*EXERCISE TEXT:*
Multiple sources tell Rolling Stone that a Ukrainian businessman offered payouts for a false flag operation aimed at bolstering Putin’s claim that Ukraine was a Nazi hotbed.

In the months before Putin’s invasion of Ukraine, an oligarch with Russian ties allegedly paid for locals to paint swastikas around Kharkiv, sources say. The effort, according to the sources, was part of a false flag operation to exaggerate Ukraine’s Nazi presence at a time when Putin was using it as a pretext for war, sources told Rolling Stone.

Pavel Fuks, a Ukrainian businessman who formerly had Russian citizenship, used intermediaries to pay criminals between $500 and $1,500 to paint antisemitic graffiti across Ukraine in December, January, and February, the sources reportedly told the publication.Russian President Vladimir Putin ordered troops to invade Ukraine in late February in what he called a "special military operation". He has called Ukraine's government — whose president, Volodymyr Zelenskyy, is Jewish — a "band of junkies and neo-Nazis" and said that the invasion aimed for the "demilitarization and de-Nazification of Ukraine."

 

Former Ukrainian kickboxer Oleg Plyush told Rolling Stone that he was friends with Fuks and spoke to him about the swastika plot. Plyush said he was aware of three pieces of antisemitic graffiti that he said were funded by Fuks, including some in Kyiv. The graffiti was carried out by "street thugs," two of whom he personally knew, Plyush told the publication.

Fuks, who is Jewish, helped finance the Babi Yar Holocaust Memorial Center in Kyiv, which Ukrainian officials say was damaged earlier this month by attacks from Russia.

Plyush said that Fuks had told him he had "no choice" but to implement the scheme if he wanted to stay in business in the region. Rolling Stone did not say who this pressure came from.

According to the publication, the use of Nazi symbols is a tactic known to be used by Russian intelligence to help stir unrest, and the claims that Fuks was involved do not suggest the actions were driven by antisemitism.

Former KGB general Oleg Kalugin wrote in his memoir that KGB officers paid American agents to paint swastikas on synagogues and hospitals in New York and Washington during the Cold War to make it look antisemitic, per Rolling Stone.

*PROVIDED MATERIAL:*
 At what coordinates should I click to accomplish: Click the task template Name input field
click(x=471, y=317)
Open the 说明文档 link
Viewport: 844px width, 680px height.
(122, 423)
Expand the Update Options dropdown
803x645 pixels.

==

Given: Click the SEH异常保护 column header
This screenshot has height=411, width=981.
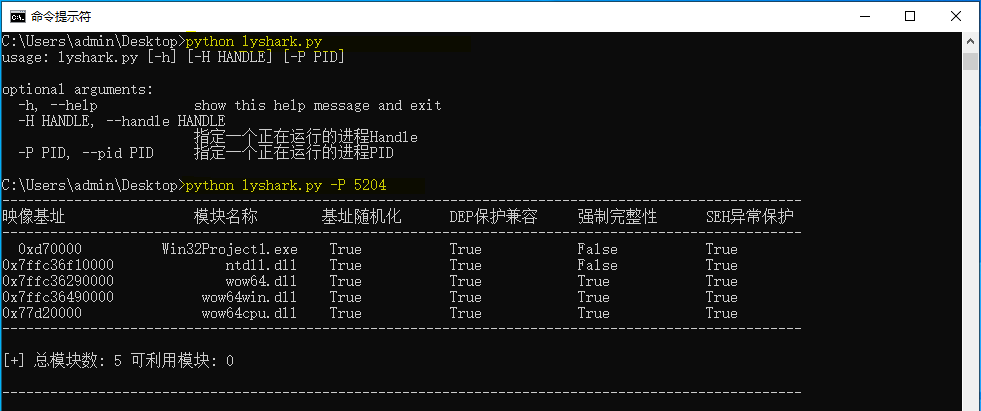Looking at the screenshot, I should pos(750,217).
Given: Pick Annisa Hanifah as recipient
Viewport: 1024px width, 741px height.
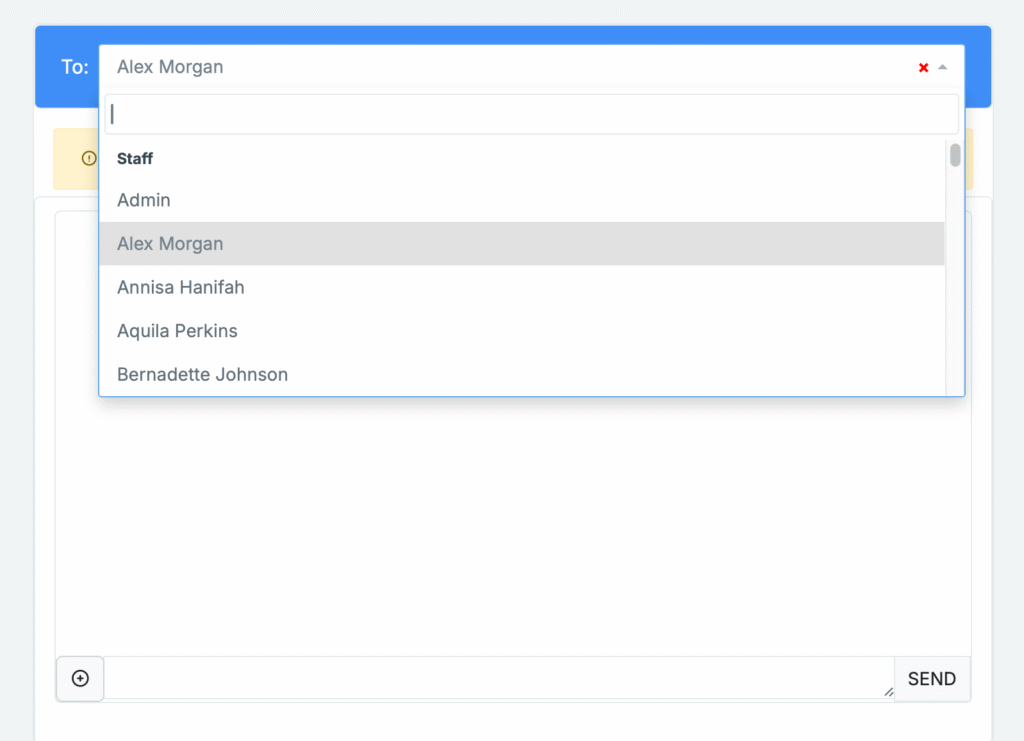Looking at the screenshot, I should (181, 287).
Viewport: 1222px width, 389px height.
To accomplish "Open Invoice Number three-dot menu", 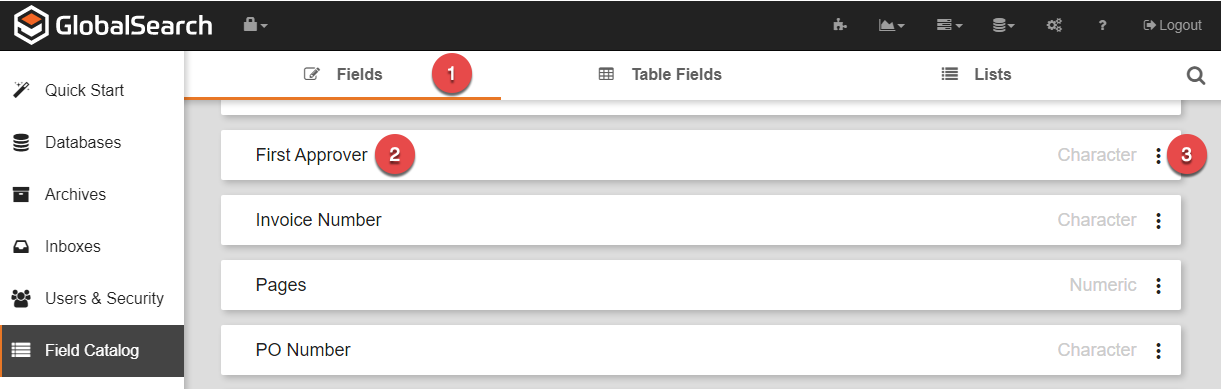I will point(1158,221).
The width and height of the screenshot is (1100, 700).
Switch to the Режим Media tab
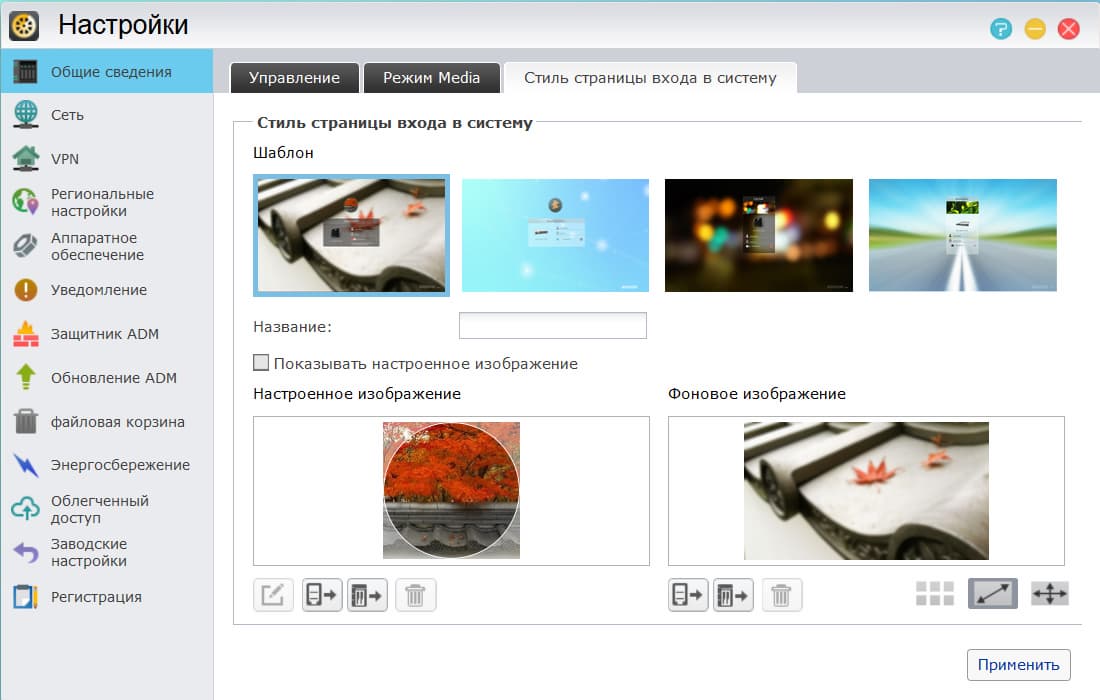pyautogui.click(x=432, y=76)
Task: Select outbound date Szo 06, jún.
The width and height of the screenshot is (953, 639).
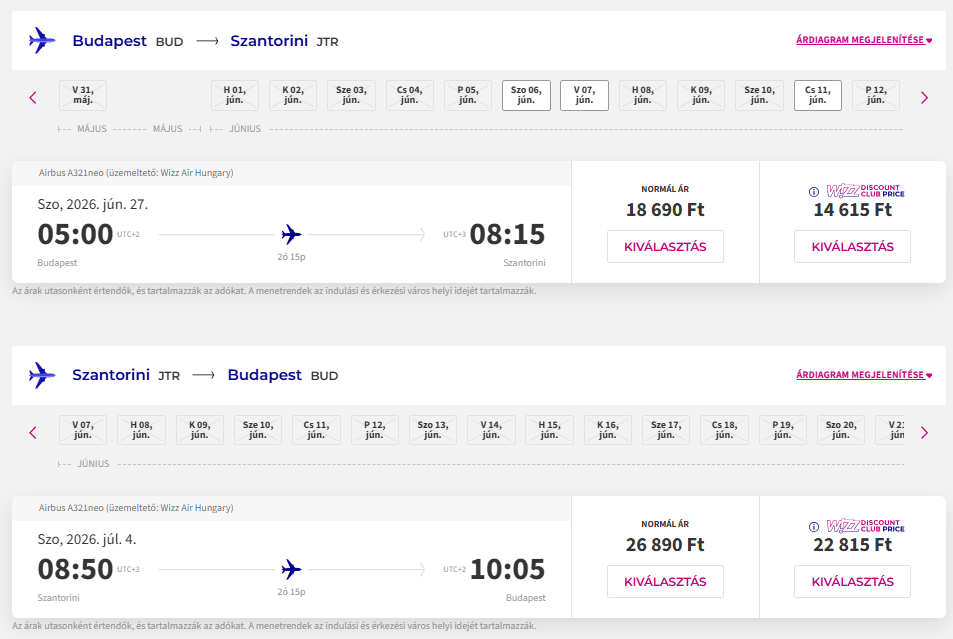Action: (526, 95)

--

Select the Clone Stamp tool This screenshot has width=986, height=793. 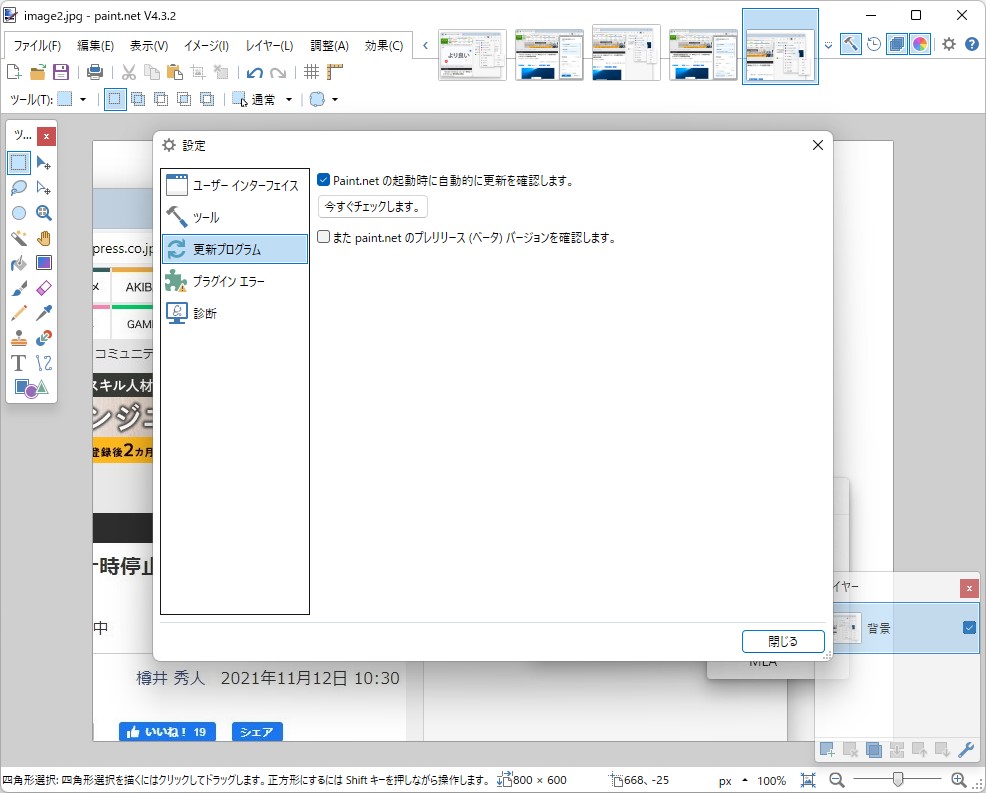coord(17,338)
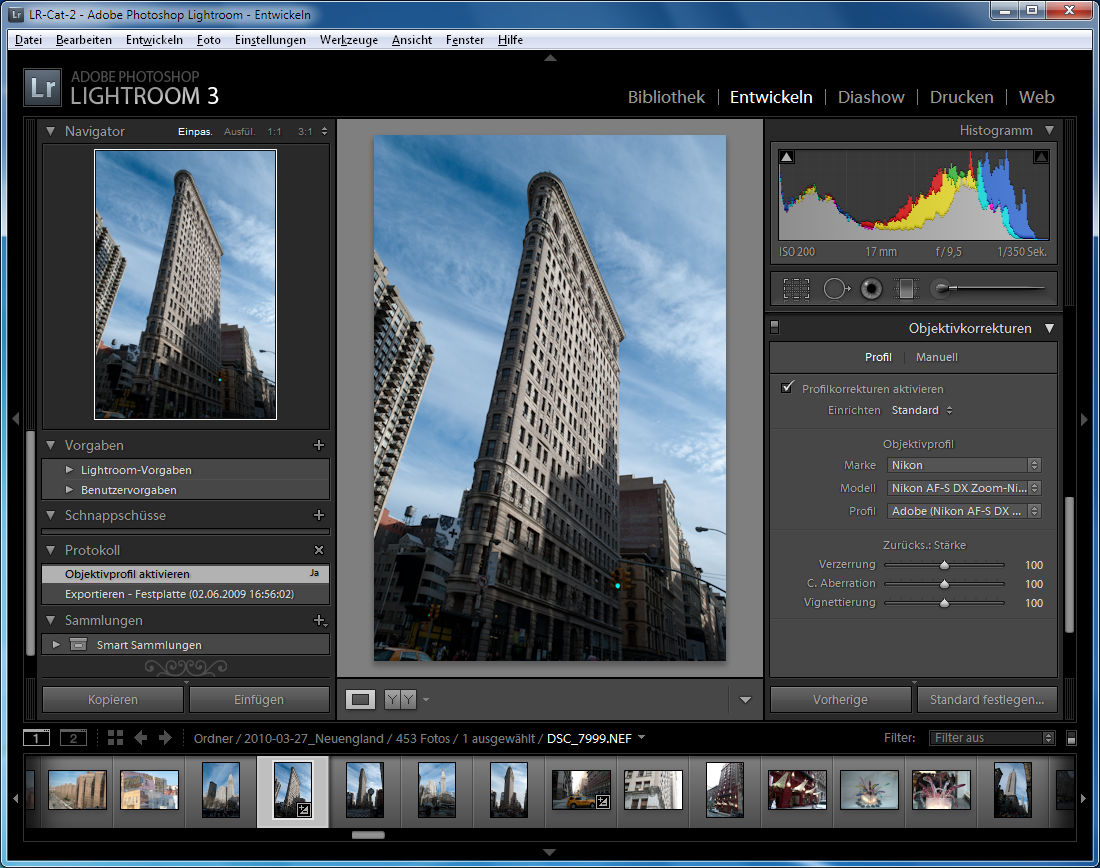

*WORK TO COMPLETE:*
[A] According to the article on the swastika plot, how much were criminals paid to paint antisemitic graffiti?
[B] Quote the article on the swastika plot from "In the months" up to and including "told Rolling Stone.".
The entries are unrelated material, separate from the article on the swastika plot.

*REPLIES:*
[A] Between $500 and $1,500.

[B]
In the months before Putin’s invasion of Ukraine, an oligarch with Russian ties allegedly paid for locals to paint swastikas around Kharkiv, sources say. The effort, according to the sources, was part of a false flag operation to exaggerate Ukraine’s Nazi presence at a time when Putin was using it as a pretext for war, sources told Rolling Stone.